Way back in 2006, I put up a post on the impact of odor on trout.  In that article, I quoted the writing of Nick Anikijenko who pointed out that it is very easy to transfer human smells to your fly or lure. The simple act of tying the lure on is all it takes to transfer enough smell to destroy your fishing for hours. He specifically commented on the sensitivity of trout to odor and pointed out that gas, insect repellent and even suntan lotion can impart a distinct fish-repelling scent that you need to be aware of and counteract.

In the January issue of In-Fisherman, there was a short article in the "From the Lab" section that discussed the impact of odor on bass. Dr Keith Jones, whose findings drove the development of the productive scents embedded in Powerbait and Gulp!, conducted research on what repels bass.

He confirmed what we documented back in 2006. Insect repellent works on more than bugs. In fact, it's probably even more effective on fish and insects. Suntan lotion? Ditto. Bass don't like it. Even some food preservatives make the list of things to avoid.  That's something to consider if you make a sandwich out of processed meat in the middle of your fishing trip.

He goes on to state that detergents and soaps also have an unattractive odor and you should avoid using them. This creates a problem embodied in the question of, "How do I get rid of one smell only to add another?" Unfortunately, the "From the Lab" article does not talk about the solution, only the problem. 

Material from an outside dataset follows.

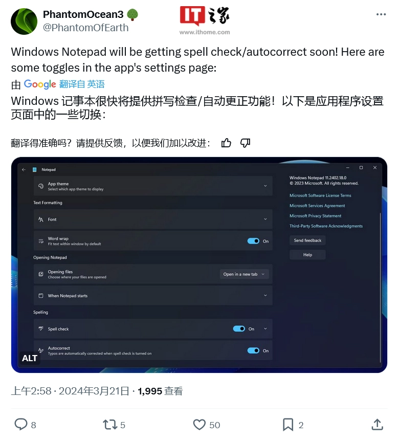Screen dimensions: 399x442
Task: Open PhantomOcean3 profile avatar
Action: [x=24, y=21]
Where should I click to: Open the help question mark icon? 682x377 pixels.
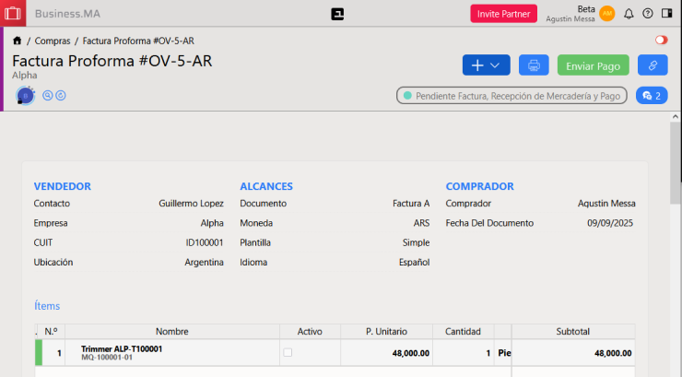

I have used a small spray tube containing something that smells like alcohol you can buy from Bass Pro or Dick's Sporting Goods to neutralize odor - it is advertised in the store as an odor neutralizer. The problem I've had with that solution is that the liquid quickly evaporates or leaks out of the tube. Bass Pro also has something they call the "Wonder Bar" to remove odor. Unfortunately, the description that goes with it claims it removes fish and bait scent; two things you actually want your hands smell like when you're handling lures.

The best approach is to scrub your hands in the dirt after you arrive at the water. Rinse them in the lake or river and then scrub them in sand again. After you do that, be careful of what you touch.

Oh! What about gasoline and oil? Trout did not like those smells at all. It turns out that bass do. Dr. Jones says that bass have no aversion to "food dipped in motor oil and gasoline".  Amazing.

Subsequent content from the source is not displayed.